Se
Eyes Wide Shut esibiva un sottotesto sul valore del denaro come mezzo
di autocertificazione sociale, senza interferire con gli altri livelli del
racconto, Il costo della vita
sceglie invece un approccio didascalico e prevedibile al tema, conferendogli
un’evidenza ed una iper-esposizione prive di zone d’ombra: nell’epoca
dell’Euro, avari e prodighi devono correggere il tiro ed espiare le proprie
colpe passando attraverso la catarsi necessaria che li porterà ad
abbandonare le varie forme di dipendenza dalla ricchezza.
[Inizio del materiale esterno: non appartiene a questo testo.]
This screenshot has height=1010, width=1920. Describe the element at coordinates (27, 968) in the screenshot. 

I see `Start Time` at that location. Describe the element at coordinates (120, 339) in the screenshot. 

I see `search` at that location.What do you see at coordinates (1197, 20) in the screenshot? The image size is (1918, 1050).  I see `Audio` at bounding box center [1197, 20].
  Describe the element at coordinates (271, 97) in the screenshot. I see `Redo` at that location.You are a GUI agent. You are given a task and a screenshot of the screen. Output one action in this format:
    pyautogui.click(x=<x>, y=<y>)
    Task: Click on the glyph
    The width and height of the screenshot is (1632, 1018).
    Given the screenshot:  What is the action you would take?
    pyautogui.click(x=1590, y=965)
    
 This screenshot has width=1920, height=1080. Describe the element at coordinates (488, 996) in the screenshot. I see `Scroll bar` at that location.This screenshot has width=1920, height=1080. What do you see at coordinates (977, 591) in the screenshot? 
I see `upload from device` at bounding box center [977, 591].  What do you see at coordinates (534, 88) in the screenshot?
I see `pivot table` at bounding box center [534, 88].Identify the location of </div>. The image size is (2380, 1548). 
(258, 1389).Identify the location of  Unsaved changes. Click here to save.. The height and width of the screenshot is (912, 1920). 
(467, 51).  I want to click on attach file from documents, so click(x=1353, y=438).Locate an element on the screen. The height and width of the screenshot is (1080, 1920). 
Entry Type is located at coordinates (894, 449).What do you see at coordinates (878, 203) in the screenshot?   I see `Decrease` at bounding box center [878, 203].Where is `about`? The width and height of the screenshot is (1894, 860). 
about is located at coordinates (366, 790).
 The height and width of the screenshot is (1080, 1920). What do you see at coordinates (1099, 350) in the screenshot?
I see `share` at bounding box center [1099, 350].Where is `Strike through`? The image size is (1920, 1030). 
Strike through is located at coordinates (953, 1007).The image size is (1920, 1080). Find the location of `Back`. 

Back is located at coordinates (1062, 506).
Tutti i personaggi, tasselli di un mosaico che va costruendosi non senza
difficoltà (qualcuno viene momentaneamente dimenticato per strada, altri
meriterebbero maggiore sviluppo, come il manager afflitto da varie
patologie), passano inevitabilmente attraverso crisi di rapporti umani
malati, perchè basati esclusivamente sulla nevrosi dell’interscambio
denaro-affetti.
Mercanteggiare in presenza dell’amore non paga e le crisi vengono
puntualmente risolte rinnegando se stessi, ma senza scavare nelle profonde
motivazioni di quella altrimenti inestricabile dipendenza.